When the string "России" appears in a line of the records, show the whole line.

Segment Start: Material shown

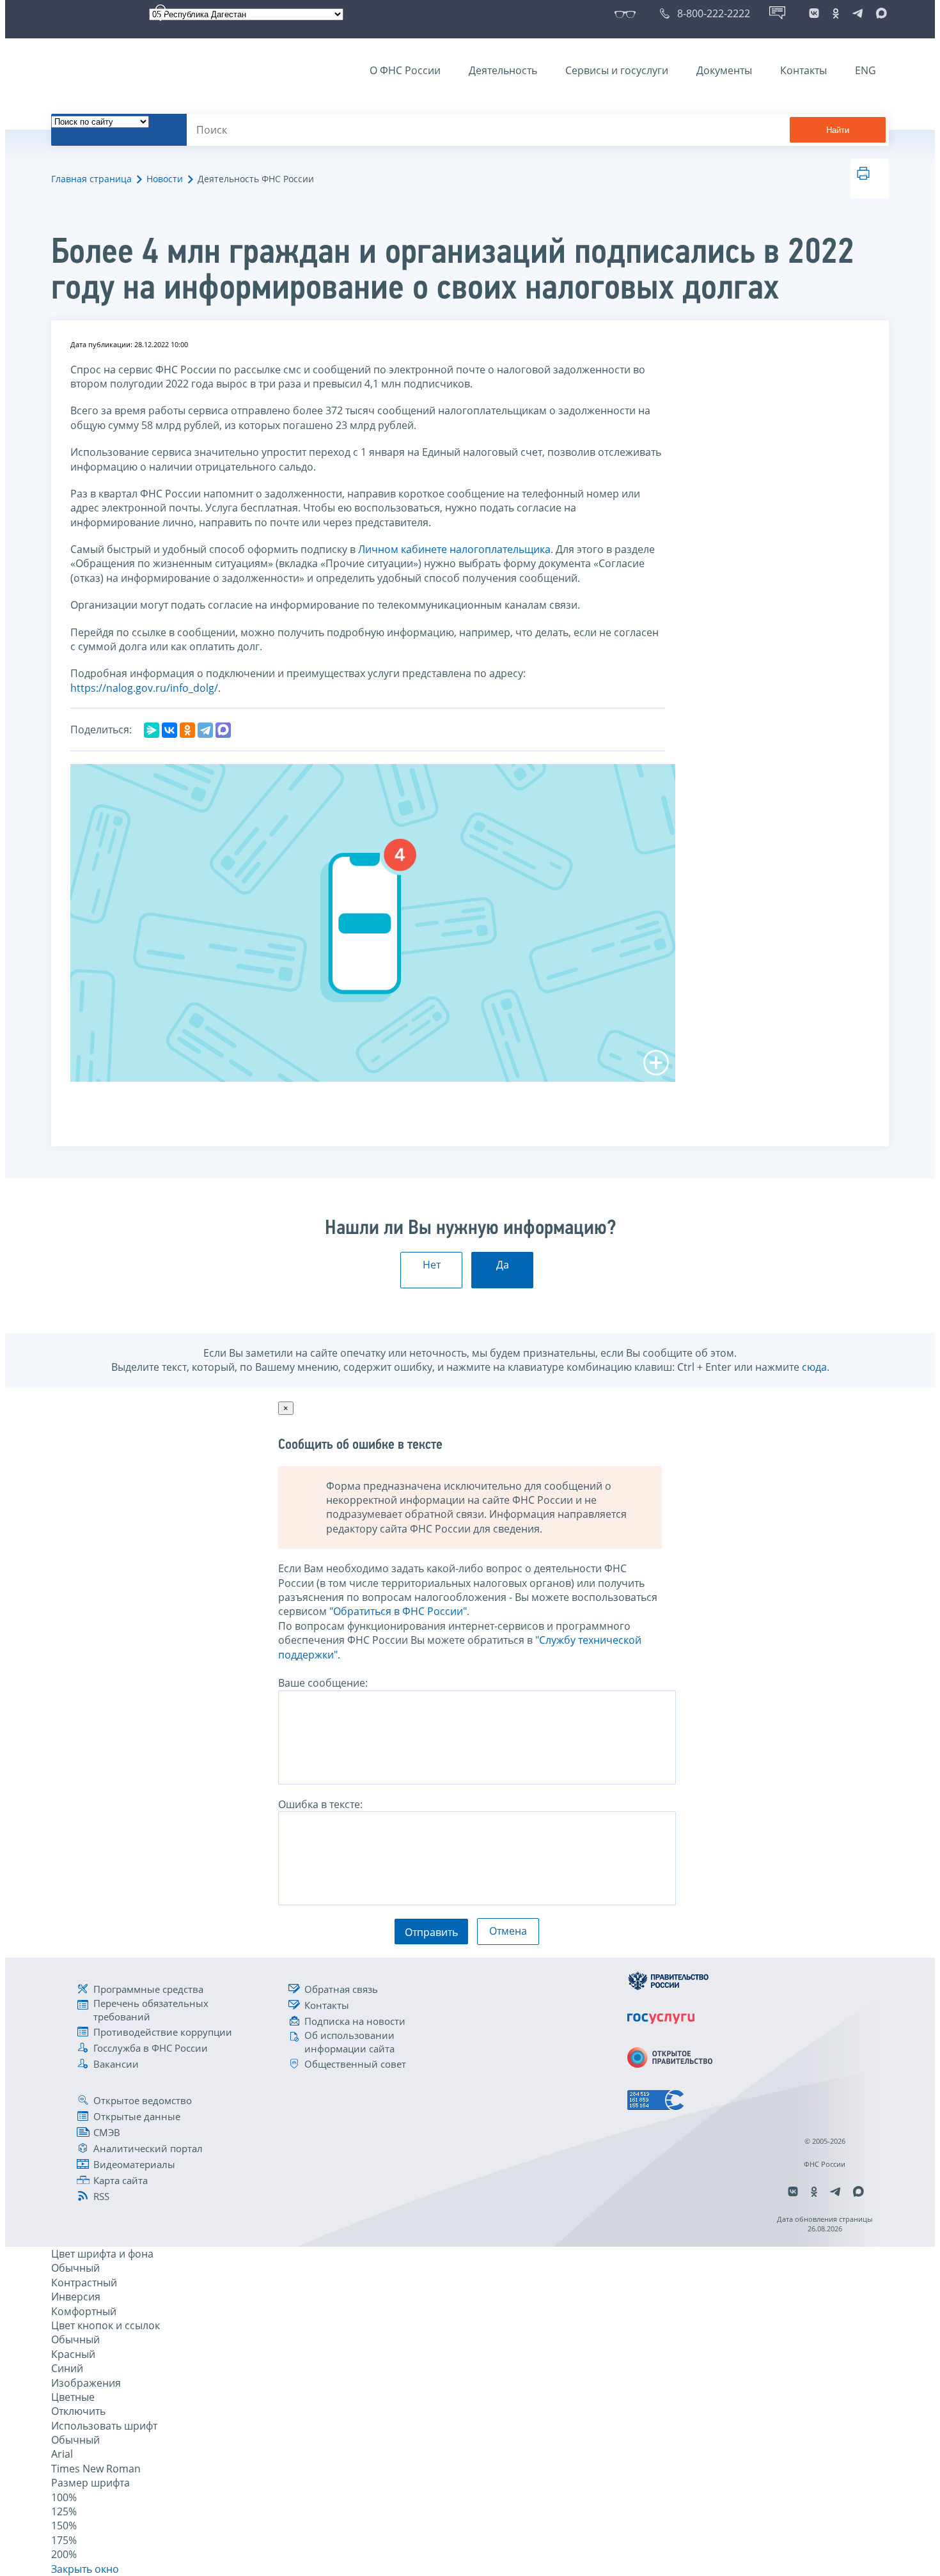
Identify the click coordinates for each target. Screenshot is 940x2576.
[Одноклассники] (187, 730)
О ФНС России (405, 70)
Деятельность (503, 70)
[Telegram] (205, 730)
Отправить (431, 1932)
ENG (865, 70)
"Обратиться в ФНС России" (398, 1611)
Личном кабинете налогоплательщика (454, 549)
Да (502, 1265)
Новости (164, 179)
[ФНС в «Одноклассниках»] (835, 13)
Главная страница (91, 179)
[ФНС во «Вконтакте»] (814, 13)
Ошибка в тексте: (320, 1804)
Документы (724, 70)
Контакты (803, 70)
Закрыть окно (85, 2569)
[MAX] (223, 730)
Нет (432, 1265)
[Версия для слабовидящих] (628, 13)
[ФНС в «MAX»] (879, 13)
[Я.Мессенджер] (151, 730)
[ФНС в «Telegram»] (857, 13)
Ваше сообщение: (323, 1683)
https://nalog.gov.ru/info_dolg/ (144, 688)
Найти (837, 130)
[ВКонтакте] (169, 730)
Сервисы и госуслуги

Segment End: Material shown

- _Response to the exercise_:
О ФНС России (405, 70)
"Обратиться в ФНС России" (398, 1611)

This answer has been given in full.